Patrick Lyoya was “destroyed” by police, the family and supporters of the 26-year-old black man have said, a day after officers in the US state of Michigan released video footage showing an officer shooting Lyoya in the head Because that was at the bottom of the base.
Lyoya, whose family is originally from the Democratic Republic of the Congo, was fatally shot on April 4 after a traffic stop in Grand Rapids, Michigan, about 240 km (150 mi) northwest of Detroit. Was.
Speaking during a news conference on Thursday, Lyoya’s father, Peter Lyoya, said he never thought his eldest son could be killed by a police officer in the United States. “When I saw the video, my heart broke very much,” he said through a translator.
“Right now, my life is over. My life was Patrick, my son, ”Peter Lyoya told reporters.
He said, “To see this video that my son is killed like an animal by this police officer, I see that I have no life, I see my heart broken ” “I’m asking for justice. I’m asking for justice for Patrick.”


Lyoya’s killing has sparked protests and renewed calls for an end to police violence against black people in the US, where Black Lives Matter protests have been taking place since 2020. That year, an officer killed another unarmed black man, George Floyd, during an arrest. In Minneapolis, Minnesota – fueling widespread anger and demand for change.
Citing the need for transparency, police in Grand Rapids released video Wednesday showing the fatal shooting, including vital footage recorded by a passenger in Lyoya’s car that morning.
They show Lyoya getting out of the car on a rainy road, looking confused and asking “What did I do?” As the officer repeatedly asks for the driver’s license and orders him to go back inside the vehicle.
In the video, Lyoya is seen running away from the officer, who stopped him for driving with a license plate that did not belong to the vehicle. They fought in front of several houses and the officer repeatedly ordered Lyoya to “let go” of his taser, demanding at one point: “Drop the taser!”
Grand Rapids Police Chief Eric Winstrom said Wednesday that the fight over the Taser lasted about 90 seconds. In the final moments, the officer was on top of Lyoya, kneeling on his back several times to subdue him.
“In my view of the video, the Taser was deployed twice. Taser did not contact,” Winstrom told reporters. “And Mr. Loya was shot in the head. However, that is the only information I have.”
During Thursday’s news conference, prominent US civil rights attorney Ben Crump said the video contained “unnecessary, inappropriate, [and] Excessive use of lethal force. You see a police officer turn a minor traffic stop into a fatal execution.”

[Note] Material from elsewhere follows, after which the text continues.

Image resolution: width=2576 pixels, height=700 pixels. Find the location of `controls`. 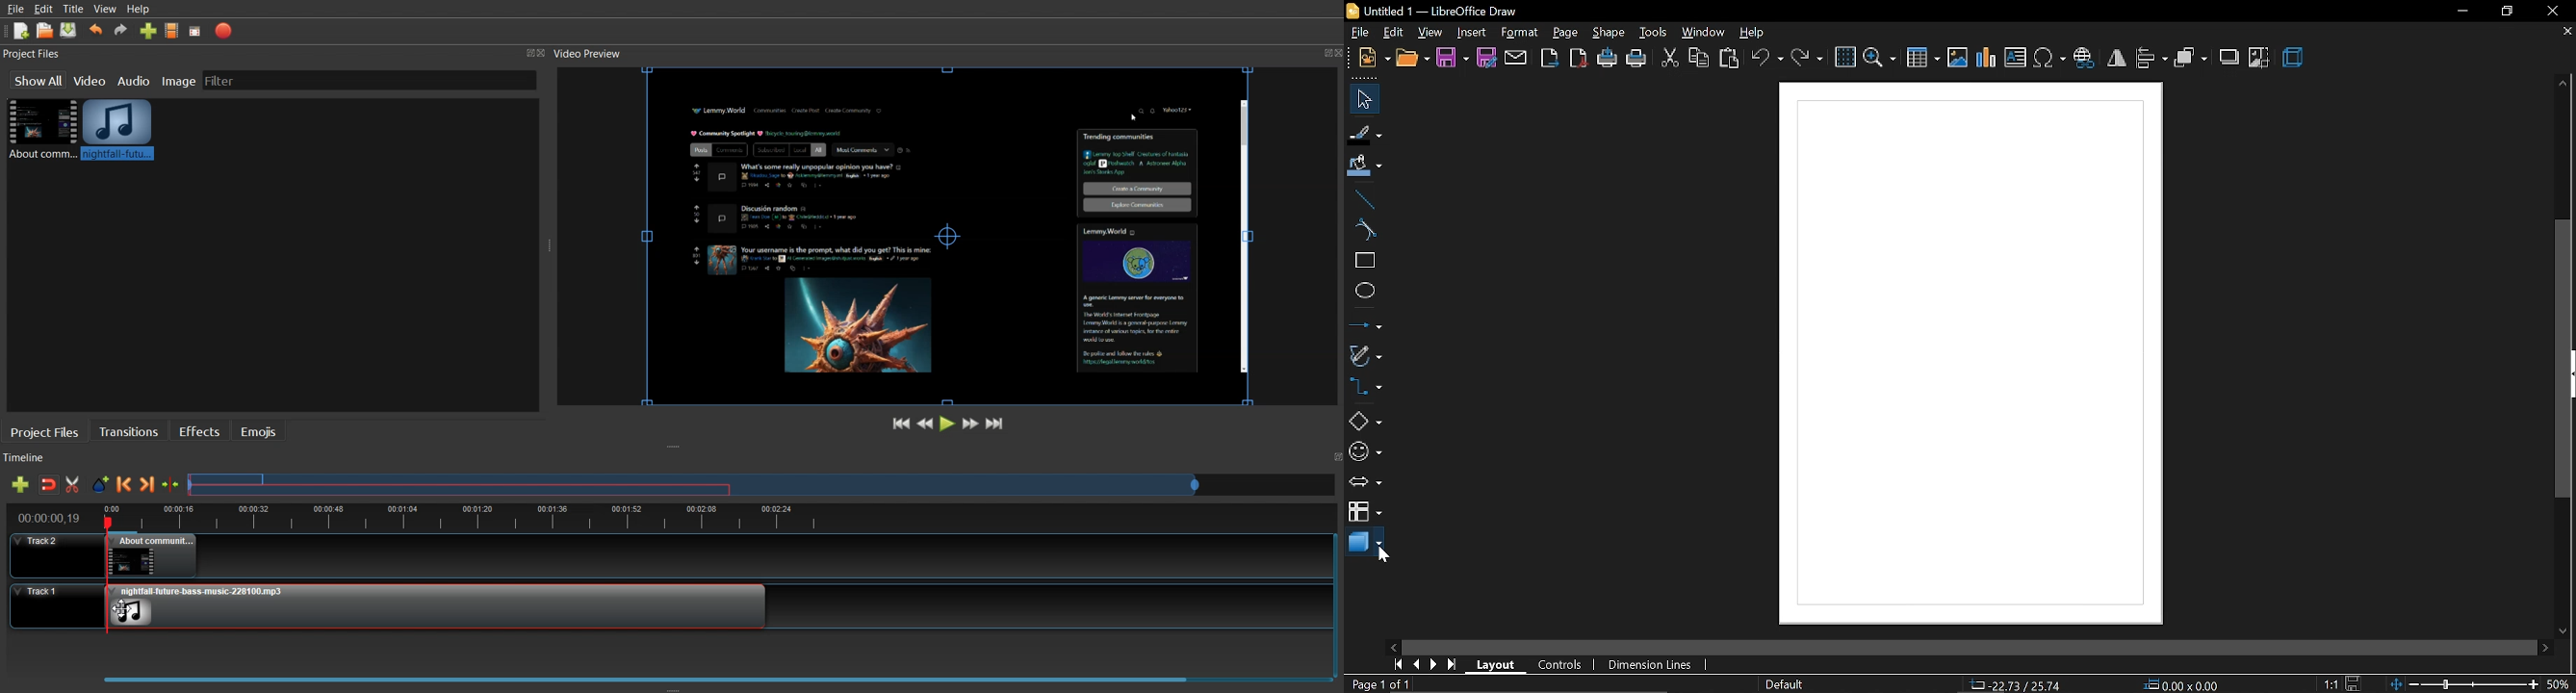

controls is located at coordinates (1562, 665).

The officer had no reason to shoot Lyoya, Crump said, asking the family to charge the officers “to the fullest extent of the law for killing their son, breaking their hearts, orphaning their young children.” . “
“The video shows us this as her mother, father has said – a gallows. There’s no way to twist it or try to justify it,” Crump told reporters. “That’s why we’re demanding justice for Patrick.”

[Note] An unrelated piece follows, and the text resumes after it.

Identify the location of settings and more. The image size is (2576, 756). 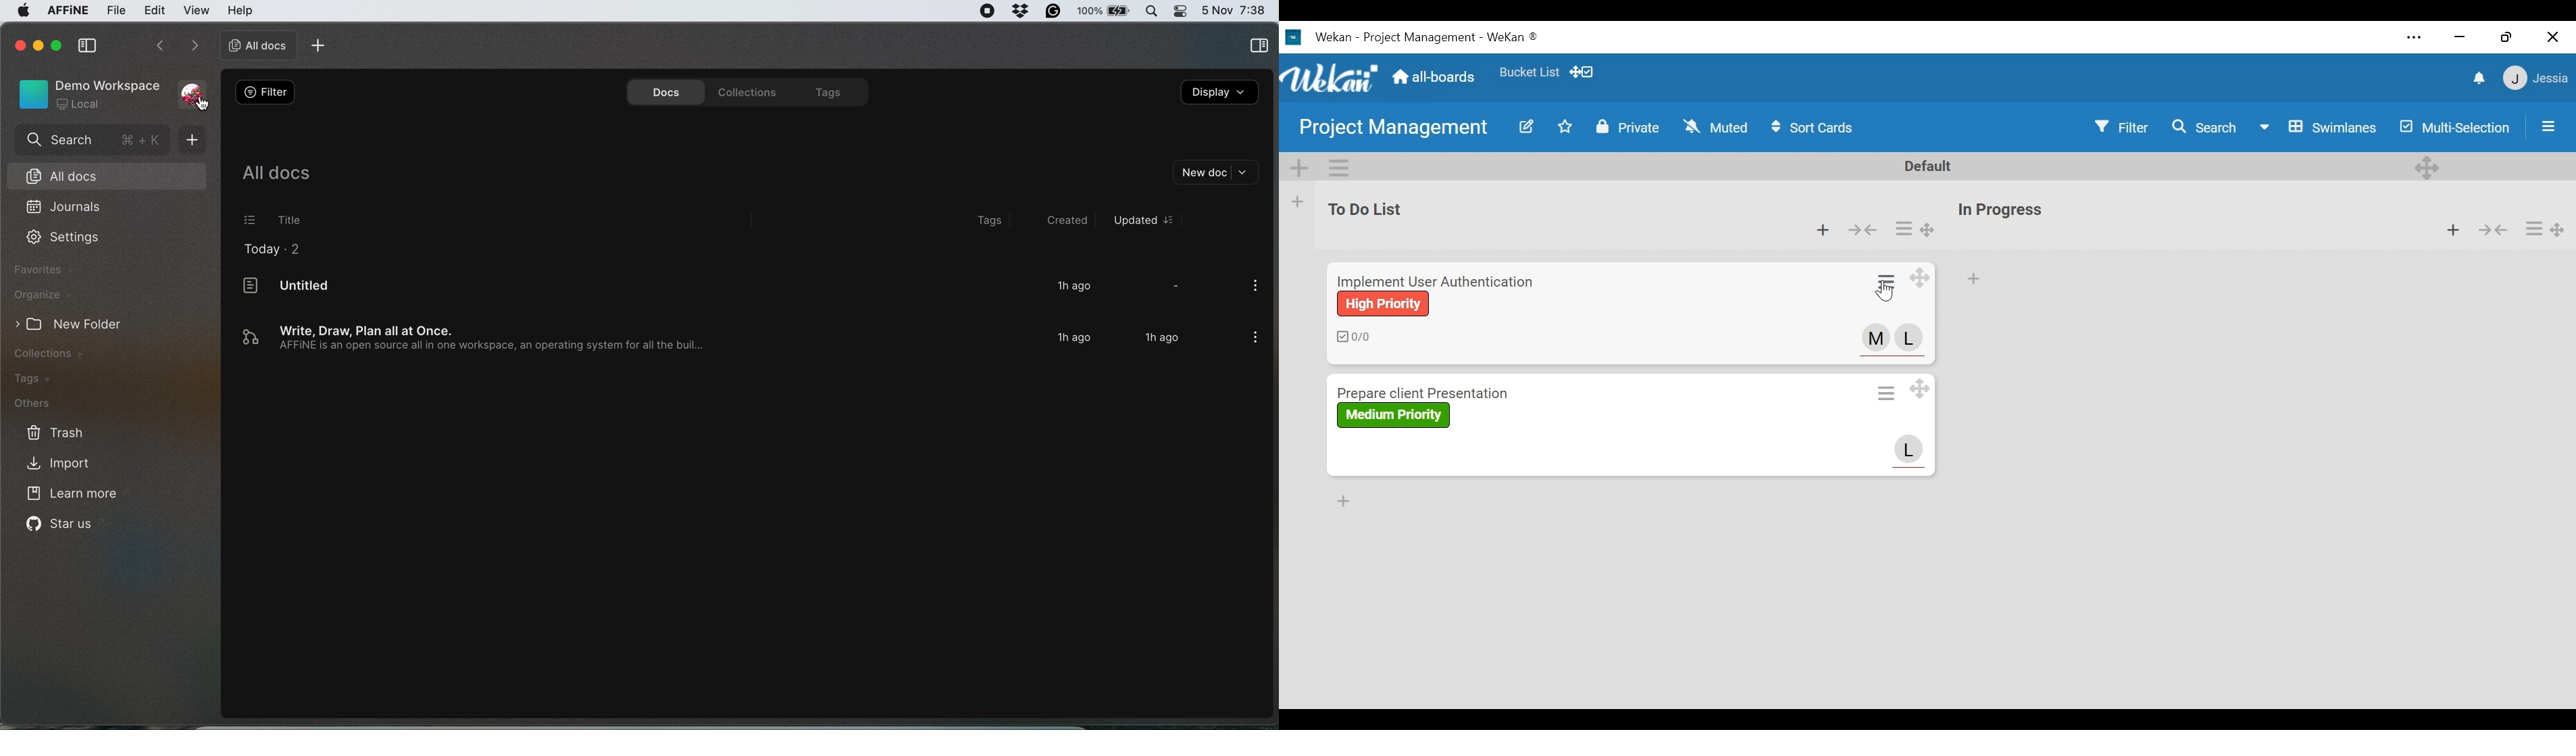
(2413, 37).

Grand Rapids police officers have placed the officer involved in the shooting, who has not been publicly named, on administrative leave and asked Michigan State Police to investigate.
Kent County prosecutors told Nation World News on Wednesday they would decide on possible criminal charges once the investigation is complete.
US Representative Brenda Lawrence of Michigan called for “full accountability and transparency” on Wednesday.
“To black Americans in Michigan and across the country, we are all familiar with this injustice. We don’t need another march. We don’t need another hashtag. We don’t need thoughts and prayers. We need action. , “He said Statement,


Last year, activists called on the US Congress to pass police reform legislation to name George Floyd, the unarmed black man whose murder at the hands of a police officer in Minneapolis, Minnesota, sparked nationwide protests.
But Republicans and Democrats in the Senate could not reach an agreement.
During Thursday’s news conference, Kent County, Michigan Board of Commissioners member Robert Womack read out the names of black people killed by police in the US in recent years: “Bryona Taylor, George Floyd, Ahmaud Arbery, Patrick Lyoya.”
“Ever since we came to this country, the United States of America, which we call home, we have been begging you to just let us live. We are asking you to let us breathe,” Womack said.
“They have just passed the anti-lynching bill into law; Does humanity need a law to understand that some marginalized communities do not deserve to be lynched, shot or hanged?”